• WHAT IS BEING ASKED:
Rewrite the lines from the first line through the line with "pos(104,164)", changing every "screenshot" to "screen capture" and leaving everything else unchanged.

• EXERCISE MATERIAL:
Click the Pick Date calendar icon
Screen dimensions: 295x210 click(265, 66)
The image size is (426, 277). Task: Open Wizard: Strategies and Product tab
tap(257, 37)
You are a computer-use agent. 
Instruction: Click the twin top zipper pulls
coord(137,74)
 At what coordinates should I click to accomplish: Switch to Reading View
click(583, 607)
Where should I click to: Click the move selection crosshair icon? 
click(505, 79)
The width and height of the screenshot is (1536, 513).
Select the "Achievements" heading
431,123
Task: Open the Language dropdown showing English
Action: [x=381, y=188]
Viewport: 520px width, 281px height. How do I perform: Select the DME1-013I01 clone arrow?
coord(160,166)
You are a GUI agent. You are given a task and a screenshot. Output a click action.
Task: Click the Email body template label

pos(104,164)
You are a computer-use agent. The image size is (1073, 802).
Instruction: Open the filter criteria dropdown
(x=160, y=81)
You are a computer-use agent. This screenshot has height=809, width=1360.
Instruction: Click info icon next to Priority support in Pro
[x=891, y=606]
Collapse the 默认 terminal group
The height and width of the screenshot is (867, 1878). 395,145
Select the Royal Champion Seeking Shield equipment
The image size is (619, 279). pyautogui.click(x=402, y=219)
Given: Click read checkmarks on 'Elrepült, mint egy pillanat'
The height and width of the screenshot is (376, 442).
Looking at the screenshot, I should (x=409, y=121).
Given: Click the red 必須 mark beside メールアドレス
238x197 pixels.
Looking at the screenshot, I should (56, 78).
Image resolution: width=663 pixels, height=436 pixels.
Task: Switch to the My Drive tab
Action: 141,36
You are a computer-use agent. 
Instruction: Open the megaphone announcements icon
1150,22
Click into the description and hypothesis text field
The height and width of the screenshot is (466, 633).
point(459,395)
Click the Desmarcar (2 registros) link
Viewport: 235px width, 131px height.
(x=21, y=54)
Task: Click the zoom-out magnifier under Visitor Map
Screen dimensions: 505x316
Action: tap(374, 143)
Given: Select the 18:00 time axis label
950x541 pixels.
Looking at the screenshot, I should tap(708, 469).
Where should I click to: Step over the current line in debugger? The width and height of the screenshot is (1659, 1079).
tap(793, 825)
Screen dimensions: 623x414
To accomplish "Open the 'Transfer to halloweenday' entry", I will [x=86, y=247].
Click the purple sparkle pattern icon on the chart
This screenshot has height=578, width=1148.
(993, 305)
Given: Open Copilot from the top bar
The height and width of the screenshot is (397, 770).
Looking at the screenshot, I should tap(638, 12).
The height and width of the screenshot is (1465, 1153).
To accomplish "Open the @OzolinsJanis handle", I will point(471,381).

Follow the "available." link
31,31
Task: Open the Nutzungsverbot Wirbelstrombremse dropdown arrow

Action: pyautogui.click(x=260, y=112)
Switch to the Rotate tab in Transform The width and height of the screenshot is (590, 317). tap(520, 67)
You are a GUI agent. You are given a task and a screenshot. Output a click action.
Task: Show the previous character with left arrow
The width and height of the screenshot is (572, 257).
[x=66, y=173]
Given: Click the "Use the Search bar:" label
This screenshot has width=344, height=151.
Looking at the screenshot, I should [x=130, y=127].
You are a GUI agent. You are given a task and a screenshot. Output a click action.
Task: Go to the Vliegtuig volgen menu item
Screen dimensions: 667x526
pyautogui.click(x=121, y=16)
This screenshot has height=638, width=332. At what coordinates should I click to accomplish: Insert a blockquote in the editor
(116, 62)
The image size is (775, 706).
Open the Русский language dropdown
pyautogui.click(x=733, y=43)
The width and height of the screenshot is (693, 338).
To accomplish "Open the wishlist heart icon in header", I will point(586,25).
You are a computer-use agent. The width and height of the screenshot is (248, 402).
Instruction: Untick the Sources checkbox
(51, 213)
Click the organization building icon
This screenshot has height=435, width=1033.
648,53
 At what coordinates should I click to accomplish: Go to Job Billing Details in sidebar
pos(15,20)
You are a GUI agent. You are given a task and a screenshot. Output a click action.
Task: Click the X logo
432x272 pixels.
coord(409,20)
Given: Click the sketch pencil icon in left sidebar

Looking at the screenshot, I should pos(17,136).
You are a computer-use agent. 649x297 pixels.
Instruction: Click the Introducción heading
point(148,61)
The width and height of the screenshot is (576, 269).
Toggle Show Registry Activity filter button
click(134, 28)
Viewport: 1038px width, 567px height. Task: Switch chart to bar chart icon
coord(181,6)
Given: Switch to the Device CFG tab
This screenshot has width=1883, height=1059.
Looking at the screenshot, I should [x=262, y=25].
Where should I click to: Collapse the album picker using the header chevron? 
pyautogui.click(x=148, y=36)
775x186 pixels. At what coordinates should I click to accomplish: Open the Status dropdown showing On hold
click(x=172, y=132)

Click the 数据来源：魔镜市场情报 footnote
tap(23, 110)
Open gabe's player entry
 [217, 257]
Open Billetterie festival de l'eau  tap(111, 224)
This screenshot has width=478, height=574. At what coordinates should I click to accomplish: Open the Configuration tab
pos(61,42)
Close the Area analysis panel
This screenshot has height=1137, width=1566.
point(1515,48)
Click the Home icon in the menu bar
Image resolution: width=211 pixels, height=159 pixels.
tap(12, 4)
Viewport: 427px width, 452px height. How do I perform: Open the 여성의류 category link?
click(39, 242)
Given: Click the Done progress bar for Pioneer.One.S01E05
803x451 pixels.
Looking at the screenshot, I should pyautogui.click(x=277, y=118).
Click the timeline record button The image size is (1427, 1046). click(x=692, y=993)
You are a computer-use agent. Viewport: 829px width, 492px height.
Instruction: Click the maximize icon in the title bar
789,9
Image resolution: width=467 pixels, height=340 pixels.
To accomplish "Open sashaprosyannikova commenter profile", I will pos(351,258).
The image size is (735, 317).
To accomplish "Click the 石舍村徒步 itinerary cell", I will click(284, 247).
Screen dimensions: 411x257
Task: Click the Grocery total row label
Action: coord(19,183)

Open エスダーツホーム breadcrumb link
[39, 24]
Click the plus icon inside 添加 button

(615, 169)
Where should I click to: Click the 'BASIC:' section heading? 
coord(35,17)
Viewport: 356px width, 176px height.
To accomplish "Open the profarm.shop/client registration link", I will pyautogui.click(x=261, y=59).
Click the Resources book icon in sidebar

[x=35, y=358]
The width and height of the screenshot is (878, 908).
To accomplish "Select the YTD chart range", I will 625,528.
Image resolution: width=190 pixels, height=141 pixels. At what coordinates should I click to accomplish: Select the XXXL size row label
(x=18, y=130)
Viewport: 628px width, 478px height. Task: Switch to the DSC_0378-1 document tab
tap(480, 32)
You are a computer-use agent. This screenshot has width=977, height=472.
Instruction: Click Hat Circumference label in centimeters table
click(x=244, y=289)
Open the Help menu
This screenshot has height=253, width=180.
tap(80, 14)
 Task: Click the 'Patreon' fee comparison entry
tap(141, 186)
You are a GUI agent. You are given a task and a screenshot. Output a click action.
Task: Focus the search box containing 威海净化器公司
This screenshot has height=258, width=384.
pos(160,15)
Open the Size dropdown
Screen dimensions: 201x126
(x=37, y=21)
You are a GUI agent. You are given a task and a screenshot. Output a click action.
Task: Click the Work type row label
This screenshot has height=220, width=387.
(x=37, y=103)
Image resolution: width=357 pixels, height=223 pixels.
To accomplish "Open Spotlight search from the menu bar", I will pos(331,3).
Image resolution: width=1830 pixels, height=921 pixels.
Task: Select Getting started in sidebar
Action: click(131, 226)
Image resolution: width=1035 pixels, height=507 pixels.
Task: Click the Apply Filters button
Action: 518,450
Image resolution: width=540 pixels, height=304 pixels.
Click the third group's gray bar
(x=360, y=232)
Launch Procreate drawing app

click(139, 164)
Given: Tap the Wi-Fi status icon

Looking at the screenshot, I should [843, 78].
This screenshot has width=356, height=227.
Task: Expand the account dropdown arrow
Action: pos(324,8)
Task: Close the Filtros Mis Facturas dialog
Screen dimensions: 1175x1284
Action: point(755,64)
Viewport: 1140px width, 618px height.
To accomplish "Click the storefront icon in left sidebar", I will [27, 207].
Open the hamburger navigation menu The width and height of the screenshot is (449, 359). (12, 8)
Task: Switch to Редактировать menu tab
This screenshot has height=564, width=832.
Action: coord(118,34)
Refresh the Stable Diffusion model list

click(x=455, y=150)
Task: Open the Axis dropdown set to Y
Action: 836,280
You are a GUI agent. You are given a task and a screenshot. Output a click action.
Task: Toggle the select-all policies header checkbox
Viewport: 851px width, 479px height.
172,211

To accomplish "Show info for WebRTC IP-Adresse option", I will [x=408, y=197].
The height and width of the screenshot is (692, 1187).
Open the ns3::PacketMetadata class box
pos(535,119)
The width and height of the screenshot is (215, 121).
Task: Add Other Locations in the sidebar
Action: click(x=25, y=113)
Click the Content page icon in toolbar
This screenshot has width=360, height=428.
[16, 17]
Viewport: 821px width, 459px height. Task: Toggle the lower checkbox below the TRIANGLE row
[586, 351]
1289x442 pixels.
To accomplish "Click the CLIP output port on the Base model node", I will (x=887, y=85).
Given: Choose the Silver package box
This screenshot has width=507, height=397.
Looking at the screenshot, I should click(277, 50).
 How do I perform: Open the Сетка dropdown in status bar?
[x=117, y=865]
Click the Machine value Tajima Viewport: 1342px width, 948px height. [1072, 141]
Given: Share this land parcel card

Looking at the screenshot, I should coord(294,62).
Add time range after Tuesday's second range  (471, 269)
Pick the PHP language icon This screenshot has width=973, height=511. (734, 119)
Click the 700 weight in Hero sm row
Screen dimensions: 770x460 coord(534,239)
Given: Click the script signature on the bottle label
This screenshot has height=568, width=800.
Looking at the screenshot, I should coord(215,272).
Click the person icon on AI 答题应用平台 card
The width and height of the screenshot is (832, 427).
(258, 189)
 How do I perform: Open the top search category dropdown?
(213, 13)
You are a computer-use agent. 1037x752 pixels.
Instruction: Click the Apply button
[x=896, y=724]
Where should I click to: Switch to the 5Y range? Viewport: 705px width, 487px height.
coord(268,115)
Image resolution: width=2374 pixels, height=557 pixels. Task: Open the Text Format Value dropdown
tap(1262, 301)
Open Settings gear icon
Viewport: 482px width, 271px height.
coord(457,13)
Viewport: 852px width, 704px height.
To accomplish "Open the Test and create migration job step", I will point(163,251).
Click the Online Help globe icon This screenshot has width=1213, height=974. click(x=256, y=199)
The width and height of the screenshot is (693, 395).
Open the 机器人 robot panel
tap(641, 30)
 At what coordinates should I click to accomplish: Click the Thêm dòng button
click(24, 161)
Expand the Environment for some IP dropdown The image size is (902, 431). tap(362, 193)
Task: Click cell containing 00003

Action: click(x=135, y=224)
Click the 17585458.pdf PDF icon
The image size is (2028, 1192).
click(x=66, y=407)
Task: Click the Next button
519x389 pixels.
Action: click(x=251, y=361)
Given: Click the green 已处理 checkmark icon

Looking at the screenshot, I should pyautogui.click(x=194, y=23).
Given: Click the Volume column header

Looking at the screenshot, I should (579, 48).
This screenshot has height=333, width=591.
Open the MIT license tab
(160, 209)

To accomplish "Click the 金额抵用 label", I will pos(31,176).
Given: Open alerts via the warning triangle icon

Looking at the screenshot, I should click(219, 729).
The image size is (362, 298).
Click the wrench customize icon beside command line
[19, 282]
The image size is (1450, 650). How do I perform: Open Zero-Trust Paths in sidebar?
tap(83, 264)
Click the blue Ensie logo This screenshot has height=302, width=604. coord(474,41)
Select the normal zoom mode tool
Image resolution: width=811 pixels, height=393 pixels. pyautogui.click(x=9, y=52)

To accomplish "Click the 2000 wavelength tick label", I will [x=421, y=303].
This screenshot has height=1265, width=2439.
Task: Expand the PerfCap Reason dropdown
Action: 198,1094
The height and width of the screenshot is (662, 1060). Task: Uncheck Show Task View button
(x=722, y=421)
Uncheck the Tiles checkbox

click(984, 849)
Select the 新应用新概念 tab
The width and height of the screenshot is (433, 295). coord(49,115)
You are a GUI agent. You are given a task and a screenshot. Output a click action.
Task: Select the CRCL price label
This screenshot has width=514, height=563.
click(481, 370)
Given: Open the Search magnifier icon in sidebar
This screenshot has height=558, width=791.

• IN RESPONSE:
Click the Pick Date calendar icon
Screen dimensions: 295x210 click(265, 66)
The image size is (426, 277). Task: Open Wizard: Strategies and Product tab
tap(257, 37)
You are a computer-use agent. 
Instruction: Click the twin top zipper pulls
coord(137,74)
 At what coordinates should I click to accomplish: Switch to Reading View
click(583, 607)
Where should I click to: Click the move selection crosshair icon? 
click(505, 79)
The width and height of the screen capture is (1536, 513).
Select the "Achievements" heading
431,123
Task: Open the Language dropdown showing English
Action: [x=381, y=188]
Viewport: 520px width, 281px height. How do I perform: Select the DME1-013I01 clone arrow?
coord(160,166)
You are a GUI agent. You are given a task and a screen capture. Output a click action.
Task: Click the Email body template label

pos(104,164)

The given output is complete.